Литература о феномене Сергея Булгакова, о его общественных идеях, монументальных философии и богословии весьма обширна и даже многоязычна, конференции, посвященные его памяти и творчеству, собирают (или, по крайней мере, собирали до наметившегося ныне интеллектуального упадка и растерянности) участников со всего света. Очень многое сделал своими парижскими изданиями для введения в публичный оборот его творений не сомневавшийся в его гении Николай Алексеевич Струве. Но у мыслителя сейчас вряд ли найдутся прямые последователи, особенно при нарастающем скепсисе по отношению к русской религиозной философии – как и не философии вовсе, а бессистемной и безответственной эссеистике. Однако мне кажется, что о. Сергий Булгаков, пока по-настоящему не прочитанный, далеко не оцененный в его прозрениях и предвосхищениях, в его чертах исключительной интеллектуальной честности и духовной самопроверки, еще дождется своего часа.
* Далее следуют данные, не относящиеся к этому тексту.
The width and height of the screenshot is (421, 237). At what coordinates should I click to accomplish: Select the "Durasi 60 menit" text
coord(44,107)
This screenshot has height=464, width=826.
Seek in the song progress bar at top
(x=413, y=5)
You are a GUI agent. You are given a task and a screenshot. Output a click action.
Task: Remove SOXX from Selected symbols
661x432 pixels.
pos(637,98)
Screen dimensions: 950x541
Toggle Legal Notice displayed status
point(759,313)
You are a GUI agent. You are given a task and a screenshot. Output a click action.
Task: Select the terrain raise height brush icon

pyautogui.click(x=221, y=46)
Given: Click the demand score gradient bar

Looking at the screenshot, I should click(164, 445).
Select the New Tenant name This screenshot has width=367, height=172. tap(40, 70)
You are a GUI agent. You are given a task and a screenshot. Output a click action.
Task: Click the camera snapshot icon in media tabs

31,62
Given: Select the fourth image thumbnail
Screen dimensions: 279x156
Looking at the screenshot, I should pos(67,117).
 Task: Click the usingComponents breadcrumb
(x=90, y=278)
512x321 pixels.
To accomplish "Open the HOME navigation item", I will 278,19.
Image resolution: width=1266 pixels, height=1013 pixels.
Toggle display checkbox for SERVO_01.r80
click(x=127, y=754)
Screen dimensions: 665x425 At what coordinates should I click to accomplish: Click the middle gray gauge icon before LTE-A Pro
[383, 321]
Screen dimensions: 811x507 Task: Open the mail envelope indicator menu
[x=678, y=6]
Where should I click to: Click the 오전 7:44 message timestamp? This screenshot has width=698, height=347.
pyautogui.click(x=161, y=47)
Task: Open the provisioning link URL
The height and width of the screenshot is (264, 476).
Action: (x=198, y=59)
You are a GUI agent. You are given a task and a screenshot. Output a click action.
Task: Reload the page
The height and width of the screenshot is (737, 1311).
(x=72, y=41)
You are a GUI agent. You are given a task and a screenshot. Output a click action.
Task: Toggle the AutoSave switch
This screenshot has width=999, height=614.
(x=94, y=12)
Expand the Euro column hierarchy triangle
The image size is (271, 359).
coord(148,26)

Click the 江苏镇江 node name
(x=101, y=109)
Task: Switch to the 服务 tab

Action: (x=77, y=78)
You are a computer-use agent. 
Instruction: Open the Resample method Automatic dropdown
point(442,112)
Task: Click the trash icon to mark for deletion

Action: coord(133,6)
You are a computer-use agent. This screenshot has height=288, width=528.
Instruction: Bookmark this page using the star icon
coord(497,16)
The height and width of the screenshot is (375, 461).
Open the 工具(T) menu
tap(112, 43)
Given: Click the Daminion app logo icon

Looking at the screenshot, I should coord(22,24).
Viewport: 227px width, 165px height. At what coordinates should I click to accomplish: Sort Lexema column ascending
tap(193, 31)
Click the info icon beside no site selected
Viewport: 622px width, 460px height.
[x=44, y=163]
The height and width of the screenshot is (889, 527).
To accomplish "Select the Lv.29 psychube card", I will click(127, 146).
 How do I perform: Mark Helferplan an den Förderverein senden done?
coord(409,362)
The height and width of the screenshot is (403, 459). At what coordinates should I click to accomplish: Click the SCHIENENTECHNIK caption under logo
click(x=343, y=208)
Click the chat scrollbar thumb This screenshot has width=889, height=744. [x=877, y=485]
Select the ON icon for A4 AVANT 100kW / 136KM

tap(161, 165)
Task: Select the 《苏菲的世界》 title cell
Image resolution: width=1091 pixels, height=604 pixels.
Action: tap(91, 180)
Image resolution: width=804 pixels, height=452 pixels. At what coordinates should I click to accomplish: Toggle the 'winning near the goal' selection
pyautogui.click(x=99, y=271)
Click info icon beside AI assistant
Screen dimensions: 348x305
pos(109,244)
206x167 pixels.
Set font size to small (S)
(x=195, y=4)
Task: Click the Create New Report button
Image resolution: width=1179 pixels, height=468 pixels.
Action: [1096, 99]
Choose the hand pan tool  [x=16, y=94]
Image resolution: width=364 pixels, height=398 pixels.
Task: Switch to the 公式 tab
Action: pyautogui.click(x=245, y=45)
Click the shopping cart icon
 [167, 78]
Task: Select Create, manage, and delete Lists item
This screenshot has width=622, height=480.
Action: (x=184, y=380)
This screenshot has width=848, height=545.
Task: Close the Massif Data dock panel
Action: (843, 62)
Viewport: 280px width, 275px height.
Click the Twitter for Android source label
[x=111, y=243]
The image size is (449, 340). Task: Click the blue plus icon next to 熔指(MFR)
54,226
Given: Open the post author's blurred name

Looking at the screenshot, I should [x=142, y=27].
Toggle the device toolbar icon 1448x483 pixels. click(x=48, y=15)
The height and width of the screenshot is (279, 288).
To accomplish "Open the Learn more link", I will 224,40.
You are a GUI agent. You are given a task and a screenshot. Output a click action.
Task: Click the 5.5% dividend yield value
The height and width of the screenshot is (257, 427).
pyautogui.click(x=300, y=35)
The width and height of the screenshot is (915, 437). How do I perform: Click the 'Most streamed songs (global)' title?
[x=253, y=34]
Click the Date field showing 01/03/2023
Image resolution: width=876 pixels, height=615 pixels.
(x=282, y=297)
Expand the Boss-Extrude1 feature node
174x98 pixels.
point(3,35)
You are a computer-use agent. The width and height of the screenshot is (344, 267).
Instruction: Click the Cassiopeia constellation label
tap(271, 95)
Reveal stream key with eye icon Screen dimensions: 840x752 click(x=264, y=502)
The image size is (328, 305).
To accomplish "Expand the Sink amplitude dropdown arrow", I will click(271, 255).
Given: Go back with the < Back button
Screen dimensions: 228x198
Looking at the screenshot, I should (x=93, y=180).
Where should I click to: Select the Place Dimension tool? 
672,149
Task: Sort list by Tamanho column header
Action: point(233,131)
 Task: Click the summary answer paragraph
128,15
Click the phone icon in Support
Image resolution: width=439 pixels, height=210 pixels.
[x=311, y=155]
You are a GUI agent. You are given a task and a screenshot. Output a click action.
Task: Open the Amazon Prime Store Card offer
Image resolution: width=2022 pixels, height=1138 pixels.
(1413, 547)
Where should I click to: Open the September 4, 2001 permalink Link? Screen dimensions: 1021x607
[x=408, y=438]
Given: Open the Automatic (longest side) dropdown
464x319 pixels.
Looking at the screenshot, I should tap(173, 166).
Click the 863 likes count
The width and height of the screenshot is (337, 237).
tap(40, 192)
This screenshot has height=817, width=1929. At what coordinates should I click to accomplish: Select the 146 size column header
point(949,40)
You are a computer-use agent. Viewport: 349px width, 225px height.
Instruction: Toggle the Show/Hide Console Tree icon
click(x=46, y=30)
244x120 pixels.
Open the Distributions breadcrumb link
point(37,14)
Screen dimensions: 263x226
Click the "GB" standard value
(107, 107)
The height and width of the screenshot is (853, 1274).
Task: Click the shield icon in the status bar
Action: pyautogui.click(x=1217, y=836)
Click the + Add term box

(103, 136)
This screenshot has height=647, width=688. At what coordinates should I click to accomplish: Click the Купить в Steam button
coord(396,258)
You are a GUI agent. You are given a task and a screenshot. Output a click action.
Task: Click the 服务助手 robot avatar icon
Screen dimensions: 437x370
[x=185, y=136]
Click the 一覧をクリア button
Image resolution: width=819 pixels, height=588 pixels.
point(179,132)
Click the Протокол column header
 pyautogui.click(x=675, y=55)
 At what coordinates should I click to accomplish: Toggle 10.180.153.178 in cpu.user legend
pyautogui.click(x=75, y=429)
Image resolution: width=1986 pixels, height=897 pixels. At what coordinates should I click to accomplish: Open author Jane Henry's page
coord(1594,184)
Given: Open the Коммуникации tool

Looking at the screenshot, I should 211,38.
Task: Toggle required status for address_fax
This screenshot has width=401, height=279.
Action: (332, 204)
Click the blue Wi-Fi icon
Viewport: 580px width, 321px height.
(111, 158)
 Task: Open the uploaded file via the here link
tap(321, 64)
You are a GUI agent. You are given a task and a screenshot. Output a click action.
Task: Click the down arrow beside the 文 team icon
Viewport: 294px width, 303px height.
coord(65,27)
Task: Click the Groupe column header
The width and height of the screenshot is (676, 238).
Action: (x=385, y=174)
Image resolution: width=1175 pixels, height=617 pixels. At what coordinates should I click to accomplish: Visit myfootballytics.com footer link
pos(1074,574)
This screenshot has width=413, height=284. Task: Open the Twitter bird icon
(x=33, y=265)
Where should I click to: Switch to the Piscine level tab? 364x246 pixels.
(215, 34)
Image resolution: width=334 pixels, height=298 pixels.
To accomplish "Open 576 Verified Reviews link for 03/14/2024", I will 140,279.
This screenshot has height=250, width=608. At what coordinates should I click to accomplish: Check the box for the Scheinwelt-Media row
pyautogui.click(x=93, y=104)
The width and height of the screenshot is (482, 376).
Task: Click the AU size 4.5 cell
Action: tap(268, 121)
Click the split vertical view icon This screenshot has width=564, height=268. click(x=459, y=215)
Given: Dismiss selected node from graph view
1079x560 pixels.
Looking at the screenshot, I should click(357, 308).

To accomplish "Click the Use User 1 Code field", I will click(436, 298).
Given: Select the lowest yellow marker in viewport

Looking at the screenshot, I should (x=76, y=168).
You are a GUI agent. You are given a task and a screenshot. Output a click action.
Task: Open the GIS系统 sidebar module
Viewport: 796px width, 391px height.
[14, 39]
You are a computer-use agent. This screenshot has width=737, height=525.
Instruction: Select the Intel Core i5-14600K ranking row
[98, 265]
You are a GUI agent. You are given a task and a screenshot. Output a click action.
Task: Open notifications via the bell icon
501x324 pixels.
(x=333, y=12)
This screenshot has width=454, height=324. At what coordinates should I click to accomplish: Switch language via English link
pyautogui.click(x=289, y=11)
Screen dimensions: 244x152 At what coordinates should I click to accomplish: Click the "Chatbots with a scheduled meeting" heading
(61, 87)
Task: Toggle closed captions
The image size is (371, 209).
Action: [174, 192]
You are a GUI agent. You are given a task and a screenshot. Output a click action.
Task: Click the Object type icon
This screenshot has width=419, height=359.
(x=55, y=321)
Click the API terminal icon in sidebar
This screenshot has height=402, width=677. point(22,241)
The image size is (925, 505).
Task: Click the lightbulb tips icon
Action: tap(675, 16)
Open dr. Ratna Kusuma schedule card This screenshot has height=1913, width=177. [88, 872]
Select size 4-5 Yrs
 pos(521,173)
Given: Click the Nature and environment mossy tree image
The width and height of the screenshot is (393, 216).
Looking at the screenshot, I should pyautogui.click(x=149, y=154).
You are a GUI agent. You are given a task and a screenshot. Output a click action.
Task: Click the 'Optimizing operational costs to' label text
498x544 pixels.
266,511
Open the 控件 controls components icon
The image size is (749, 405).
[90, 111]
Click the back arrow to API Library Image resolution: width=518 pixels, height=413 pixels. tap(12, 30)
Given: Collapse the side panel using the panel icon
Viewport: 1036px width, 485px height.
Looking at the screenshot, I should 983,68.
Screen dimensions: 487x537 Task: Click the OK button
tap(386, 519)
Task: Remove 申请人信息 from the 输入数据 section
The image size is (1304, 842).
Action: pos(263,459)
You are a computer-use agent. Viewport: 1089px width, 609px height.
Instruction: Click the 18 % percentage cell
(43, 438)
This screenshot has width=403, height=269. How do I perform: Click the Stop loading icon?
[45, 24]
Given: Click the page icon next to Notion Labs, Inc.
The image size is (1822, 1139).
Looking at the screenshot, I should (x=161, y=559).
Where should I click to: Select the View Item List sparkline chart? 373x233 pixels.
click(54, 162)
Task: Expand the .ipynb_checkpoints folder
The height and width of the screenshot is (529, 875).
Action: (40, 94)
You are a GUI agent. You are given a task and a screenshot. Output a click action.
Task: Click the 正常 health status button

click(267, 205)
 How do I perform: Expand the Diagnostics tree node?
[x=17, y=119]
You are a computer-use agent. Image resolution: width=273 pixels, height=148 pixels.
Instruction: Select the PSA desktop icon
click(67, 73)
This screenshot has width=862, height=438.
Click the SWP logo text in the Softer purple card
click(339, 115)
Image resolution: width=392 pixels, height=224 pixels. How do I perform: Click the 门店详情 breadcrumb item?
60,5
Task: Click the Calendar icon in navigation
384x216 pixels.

Притом дождется именно в среде, скажем по старинке, христианской общественности – как тот, кто вводит в «разум истины». Ибо он умеет учить вере, способной устоять перед любыми запросами разума, не сбрасывая их со счетов.

 

______________________________________________________

От автора. В сентябре 2022 г. в российском культурном пространстве отмечалось (шире, чем можно было ожидать) столетие т.н. «философских пароходов» (условный термин С.С. Хоружего) – грустный юбилей высылки виднейших представителей русской интеллигенции из Советской России, в основном – по морю. Соответственно, в прессе появилось множество меморий об изгнанниках, на ТВ-канале «Культура» был представлен замечательный цикл историка Феликса Разумовского. В числе прочих начинаний Свято-Филаретовским богословским институтом в Москве, в Доме Русского Зарубежья им. А.С. Солженицына, была организована выставка книжных и иллюстративных экспонатов «Философский пароход. Семь пассажиров». Ее целью стало сжато и наглядно познакомить посетителей с судьбой и трудами этих «семи» – Н. Бердяева, С. Франка. Н. Лосского, И. Ильина, Ф. Степуна, П. Сорокина, прот. С. Булгакова, – и для составления текстов о каждом из них устроителями были приглашены авторы. Мне выпала честь написать очерк о Сергее Николаевиче Булгакове. Этот очерк, как и прочие, был продемонстрирован на соответствующем стенде в свернутом виде файла. Нигде более он не публиковался.